Dans le cadre d’un entretien avec Mme Nese Düzel, Baskin Oran explique les raisons de sa candidature ainsi que tout ce qu’il souhaite pour la Turquie.

- Baskin Oran, pourquoi ?

Les démocrates turcs se retrouvent aujourd’hui pris, politiquement parlant, entre le marteau et l’enclume. Avec d’un côté des partis prétendument de gauche qui n’en ont que pour un coup d’Etat militaire, et de l’autre un parti au pouvoir, l’AKP, qui défend la perspective européenne tout en entretenant quotidiennement les tensions religieuses.

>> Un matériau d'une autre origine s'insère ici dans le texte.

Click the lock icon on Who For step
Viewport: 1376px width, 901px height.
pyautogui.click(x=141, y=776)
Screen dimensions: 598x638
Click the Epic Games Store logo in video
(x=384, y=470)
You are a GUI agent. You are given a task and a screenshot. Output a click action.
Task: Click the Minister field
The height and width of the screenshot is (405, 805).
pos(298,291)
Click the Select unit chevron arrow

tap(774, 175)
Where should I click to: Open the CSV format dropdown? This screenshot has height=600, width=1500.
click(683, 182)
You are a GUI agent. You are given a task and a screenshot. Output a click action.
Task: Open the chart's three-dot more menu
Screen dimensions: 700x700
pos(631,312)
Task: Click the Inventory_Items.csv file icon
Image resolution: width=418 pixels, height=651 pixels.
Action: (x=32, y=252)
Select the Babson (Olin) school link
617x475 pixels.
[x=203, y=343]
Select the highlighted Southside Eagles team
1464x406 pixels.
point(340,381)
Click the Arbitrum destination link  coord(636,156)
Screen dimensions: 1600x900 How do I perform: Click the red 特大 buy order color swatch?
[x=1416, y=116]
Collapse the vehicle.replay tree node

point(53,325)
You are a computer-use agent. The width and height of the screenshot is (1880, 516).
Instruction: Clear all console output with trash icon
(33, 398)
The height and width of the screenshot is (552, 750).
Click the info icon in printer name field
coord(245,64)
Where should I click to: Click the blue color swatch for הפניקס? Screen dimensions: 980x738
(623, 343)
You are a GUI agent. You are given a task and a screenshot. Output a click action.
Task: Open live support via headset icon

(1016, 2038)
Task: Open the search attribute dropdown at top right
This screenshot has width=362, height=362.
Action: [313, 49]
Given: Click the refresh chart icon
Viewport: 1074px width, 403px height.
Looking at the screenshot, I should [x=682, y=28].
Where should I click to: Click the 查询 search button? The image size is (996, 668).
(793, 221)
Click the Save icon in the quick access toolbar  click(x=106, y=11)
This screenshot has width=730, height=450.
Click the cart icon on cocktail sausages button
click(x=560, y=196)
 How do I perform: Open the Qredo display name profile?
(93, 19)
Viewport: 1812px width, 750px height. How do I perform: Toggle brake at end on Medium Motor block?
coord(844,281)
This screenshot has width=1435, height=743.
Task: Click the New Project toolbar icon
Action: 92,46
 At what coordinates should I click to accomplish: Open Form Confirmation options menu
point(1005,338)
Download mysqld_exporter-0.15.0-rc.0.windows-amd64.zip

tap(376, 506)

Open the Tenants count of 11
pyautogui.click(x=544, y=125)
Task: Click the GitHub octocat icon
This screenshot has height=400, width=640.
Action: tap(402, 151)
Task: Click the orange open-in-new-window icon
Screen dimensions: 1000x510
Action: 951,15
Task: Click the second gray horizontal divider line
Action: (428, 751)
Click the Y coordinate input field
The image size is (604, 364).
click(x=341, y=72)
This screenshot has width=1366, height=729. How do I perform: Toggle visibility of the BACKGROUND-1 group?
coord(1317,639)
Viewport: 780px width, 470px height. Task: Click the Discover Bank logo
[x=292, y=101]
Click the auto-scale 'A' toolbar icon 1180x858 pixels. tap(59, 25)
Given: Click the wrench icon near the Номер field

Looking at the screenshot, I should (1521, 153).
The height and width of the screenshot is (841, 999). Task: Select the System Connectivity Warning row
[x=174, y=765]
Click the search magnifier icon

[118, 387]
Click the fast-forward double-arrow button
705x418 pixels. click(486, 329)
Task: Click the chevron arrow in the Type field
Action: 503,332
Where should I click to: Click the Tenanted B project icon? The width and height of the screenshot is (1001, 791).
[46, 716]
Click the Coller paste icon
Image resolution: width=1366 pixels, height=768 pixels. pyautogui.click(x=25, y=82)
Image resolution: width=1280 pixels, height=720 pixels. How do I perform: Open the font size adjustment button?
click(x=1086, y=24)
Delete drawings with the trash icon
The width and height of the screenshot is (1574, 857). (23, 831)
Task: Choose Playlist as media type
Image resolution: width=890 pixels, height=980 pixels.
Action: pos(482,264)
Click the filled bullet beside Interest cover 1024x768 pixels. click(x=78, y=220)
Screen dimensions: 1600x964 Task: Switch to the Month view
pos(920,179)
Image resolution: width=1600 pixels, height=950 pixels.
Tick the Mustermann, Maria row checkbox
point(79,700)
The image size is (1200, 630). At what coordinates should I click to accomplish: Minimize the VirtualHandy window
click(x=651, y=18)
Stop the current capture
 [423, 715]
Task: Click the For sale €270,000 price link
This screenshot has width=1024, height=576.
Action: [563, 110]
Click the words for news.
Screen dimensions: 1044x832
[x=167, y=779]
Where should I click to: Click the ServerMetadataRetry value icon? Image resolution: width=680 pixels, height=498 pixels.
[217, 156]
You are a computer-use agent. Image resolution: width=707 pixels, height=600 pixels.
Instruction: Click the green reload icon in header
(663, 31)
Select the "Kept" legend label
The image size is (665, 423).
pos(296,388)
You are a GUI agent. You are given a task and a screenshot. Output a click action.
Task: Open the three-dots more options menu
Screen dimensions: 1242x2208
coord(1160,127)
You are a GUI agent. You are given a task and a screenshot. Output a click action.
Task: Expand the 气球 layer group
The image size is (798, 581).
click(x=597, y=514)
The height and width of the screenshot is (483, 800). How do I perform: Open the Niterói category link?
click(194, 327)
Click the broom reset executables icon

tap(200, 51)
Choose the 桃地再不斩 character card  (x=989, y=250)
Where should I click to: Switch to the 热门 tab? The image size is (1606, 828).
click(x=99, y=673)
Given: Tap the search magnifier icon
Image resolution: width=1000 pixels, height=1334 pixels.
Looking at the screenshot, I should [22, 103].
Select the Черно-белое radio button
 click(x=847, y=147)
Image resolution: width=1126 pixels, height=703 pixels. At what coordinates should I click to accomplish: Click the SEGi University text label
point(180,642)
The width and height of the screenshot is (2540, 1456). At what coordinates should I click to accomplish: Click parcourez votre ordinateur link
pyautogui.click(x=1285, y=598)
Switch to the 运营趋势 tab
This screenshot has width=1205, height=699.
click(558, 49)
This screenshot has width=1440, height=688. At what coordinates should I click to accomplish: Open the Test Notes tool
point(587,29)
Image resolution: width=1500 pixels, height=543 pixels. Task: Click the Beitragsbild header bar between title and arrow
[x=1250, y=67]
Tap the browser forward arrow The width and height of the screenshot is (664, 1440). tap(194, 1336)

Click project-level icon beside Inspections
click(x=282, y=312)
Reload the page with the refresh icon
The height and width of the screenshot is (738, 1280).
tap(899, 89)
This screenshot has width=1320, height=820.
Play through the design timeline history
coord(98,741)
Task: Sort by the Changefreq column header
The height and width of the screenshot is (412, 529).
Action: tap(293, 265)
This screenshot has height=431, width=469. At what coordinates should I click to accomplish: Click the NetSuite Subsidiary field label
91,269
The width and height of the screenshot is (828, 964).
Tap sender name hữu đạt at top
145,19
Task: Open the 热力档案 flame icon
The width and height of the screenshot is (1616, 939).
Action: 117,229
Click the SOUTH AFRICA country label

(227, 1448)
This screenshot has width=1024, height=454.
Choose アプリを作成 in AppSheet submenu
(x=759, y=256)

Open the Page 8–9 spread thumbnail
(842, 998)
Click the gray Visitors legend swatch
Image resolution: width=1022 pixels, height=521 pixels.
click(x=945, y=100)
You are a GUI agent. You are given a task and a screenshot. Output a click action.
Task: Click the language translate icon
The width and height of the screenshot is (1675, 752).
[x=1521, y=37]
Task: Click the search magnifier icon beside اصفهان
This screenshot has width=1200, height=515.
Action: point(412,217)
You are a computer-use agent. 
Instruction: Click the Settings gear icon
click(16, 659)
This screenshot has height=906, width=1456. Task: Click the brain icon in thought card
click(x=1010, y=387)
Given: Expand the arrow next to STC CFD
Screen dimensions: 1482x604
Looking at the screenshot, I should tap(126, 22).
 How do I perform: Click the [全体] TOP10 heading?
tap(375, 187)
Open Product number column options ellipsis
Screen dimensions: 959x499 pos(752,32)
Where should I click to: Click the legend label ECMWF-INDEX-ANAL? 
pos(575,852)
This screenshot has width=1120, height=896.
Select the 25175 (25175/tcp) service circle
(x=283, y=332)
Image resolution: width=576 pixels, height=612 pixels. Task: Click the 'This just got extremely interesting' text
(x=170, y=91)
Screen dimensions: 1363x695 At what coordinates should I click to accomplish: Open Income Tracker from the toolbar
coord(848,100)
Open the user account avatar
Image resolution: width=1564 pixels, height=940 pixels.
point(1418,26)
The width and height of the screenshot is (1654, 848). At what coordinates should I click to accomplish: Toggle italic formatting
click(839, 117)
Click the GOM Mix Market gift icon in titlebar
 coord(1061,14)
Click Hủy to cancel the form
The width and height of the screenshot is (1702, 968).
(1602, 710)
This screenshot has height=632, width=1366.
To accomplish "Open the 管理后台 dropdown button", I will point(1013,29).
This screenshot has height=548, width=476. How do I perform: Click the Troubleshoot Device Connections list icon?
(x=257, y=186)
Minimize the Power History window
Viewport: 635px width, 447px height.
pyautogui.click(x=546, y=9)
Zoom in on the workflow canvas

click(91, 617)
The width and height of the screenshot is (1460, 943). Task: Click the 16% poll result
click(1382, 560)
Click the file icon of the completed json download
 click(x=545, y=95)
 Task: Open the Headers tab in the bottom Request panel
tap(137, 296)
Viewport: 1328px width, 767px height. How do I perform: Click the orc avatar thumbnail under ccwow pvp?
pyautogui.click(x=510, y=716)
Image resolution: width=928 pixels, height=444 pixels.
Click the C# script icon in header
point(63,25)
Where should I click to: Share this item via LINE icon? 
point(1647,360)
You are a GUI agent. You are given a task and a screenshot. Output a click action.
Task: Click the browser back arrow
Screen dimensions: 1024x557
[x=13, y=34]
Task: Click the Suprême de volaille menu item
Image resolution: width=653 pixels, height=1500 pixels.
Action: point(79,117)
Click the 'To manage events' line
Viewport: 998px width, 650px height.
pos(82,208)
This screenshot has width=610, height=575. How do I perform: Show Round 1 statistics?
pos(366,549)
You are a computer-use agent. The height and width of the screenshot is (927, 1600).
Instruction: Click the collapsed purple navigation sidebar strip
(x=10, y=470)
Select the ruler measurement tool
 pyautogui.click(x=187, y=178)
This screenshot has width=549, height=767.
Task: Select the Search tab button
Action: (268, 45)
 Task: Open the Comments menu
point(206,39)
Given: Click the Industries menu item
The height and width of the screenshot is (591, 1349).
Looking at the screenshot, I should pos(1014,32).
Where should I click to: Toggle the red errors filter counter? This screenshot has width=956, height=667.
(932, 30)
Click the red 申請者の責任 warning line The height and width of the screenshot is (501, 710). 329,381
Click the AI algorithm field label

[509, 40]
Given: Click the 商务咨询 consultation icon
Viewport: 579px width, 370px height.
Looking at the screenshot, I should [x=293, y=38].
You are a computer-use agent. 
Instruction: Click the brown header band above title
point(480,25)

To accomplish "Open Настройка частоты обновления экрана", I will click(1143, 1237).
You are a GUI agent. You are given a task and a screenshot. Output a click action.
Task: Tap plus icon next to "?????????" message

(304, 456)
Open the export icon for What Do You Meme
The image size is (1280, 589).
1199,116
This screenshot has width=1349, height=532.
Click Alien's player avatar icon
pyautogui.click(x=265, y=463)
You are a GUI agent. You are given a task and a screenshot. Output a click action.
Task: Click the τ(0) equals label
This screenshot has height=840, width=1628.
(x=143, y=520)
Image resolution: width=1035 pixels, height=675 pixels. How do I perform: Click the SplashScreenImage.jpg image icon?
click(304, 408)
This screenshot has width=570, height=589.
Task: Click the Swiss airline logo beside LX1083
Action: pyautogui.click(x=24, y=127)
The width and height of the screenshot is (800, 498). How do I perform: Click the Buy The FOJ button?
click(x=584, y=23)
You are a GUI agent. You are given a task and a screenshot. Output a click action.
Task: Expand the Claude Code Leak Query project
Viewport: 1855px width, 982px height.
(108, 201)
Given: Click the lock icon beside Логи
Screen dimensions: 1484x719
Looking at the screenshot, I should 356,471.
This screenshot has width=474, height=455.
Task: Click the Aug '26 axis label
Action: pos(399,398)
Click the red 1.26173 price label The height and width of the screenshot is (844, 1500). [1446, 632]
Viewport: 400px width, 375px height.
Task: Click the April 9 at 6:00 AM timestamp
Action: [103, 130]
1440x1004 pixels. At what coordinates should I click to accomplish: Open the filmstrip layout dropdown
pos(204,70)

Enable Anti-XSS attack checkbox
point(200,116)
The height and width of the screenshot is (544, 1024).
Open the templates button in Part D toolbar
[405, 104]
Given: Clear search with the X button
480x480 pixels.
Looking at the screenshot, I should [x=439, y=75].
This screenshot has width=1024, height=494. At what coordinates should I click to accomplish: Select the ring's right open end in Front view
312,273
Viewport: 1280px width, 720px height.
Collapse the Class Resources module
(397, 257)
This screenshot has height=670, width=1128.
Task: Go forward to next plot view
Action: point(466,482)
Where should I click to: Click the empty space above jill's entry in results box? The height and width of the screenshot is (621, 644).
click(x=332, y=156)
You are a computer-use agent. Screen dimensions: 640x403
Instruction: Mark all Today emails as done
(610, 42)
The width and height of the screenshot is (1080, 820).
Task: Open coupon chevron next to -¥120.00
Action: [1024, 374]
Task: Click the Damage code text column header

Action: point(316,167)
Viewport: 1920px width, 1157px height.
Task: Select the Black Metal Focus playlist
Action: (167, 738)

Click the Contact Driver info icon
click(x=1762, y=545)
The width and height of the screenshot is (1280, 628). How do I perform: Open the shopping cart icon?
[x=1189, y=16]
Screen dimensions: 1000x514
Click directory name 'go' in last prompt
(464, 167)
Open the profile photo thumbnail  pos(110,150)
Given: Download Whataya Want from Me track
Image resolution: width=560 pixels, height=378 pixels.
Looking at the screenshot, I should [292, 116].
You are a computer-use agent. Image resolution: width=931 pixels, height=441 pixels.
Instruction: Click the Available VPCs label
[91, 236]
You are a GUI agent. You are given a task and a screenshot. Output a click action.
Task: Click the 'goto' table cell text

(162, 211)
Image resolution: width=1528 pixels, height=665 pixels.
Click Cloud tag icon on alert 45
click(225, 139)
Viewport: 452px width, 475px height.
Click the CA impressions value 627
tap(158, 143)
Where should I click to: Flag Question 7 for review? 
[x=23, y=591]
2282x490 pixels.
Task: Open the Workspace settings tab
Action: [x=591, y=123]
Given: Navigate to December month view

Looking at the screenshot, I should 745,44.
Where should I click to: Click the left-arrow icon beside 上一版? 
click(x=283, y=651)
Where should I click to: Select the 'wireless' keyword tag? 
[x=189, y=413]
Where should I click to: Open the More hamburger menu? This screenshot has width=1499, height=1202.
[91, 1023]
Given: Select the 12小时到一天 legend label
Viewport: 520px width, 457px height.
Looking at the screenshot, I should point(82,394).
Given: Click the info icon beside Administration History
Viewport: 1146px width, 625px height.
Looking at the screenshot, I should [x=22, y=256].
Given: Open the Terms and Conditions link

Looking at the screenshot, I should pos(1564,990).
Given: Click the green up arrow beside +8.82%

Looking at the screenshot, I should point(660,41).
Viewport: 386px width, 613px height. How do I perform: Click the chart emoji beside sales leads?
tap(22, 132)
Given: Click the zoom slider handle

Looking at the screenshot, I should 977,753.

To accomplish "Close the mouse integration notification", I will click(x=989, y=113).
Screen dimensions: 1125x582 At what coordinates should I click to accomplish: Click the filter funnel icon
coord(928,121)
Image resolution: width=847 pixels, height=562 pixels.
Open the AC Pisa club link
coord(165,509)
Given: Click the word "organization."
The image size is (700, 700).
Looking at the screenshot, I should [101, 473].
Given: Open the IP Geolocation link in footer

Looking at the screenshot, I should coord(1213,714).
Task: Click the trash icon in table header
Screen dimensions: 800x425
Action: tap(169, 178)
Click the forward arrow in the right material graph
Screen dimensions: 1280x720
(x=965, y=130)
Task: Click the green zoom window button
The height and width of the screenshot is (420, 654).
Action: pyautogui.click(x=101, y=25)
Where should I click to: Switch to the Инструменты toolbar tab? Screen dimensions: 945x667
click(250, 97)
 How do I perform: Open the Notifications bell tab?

Les démocrates cherchant un parti pour lequel voter dans lors des élections à venir se sont posés la question de savoir comment dépasser cette impasse dans laquelle ils se trouvaient. Et puis un groupe d’intellectuels a développé cette formule des candidats indépendants portés par une campagne commune. Le politologue Baskin Oran a donc été porté à la candidature dans la seconde circonscription d’Istanbul. « C’est un groupe créé ad hoc lors de la campagne de refus lancée lors du projet de participation de la Turquie à l’invasion de l’Irak en 2003. Ce n’est même pas une association. Nous avons de temps à autre lancé des pétitions en faveur de la paix et de la démocratie. Quand on m’a appelé pour me dire que l’unanimité se faisait sur mon nom, je n’ai pas pu dire non. Et j’ai fait acte de candidature sans aucun lien avec quelque parti que ce soit. L’ÖDP (Parti de la Liberté et de la Solidarité) ainsi que le DTP (Parti pour une Société Démocratique, pro-kurde) ont tous les deux annoncé qu’ils me soutiendraient », déclare Baskin Oran.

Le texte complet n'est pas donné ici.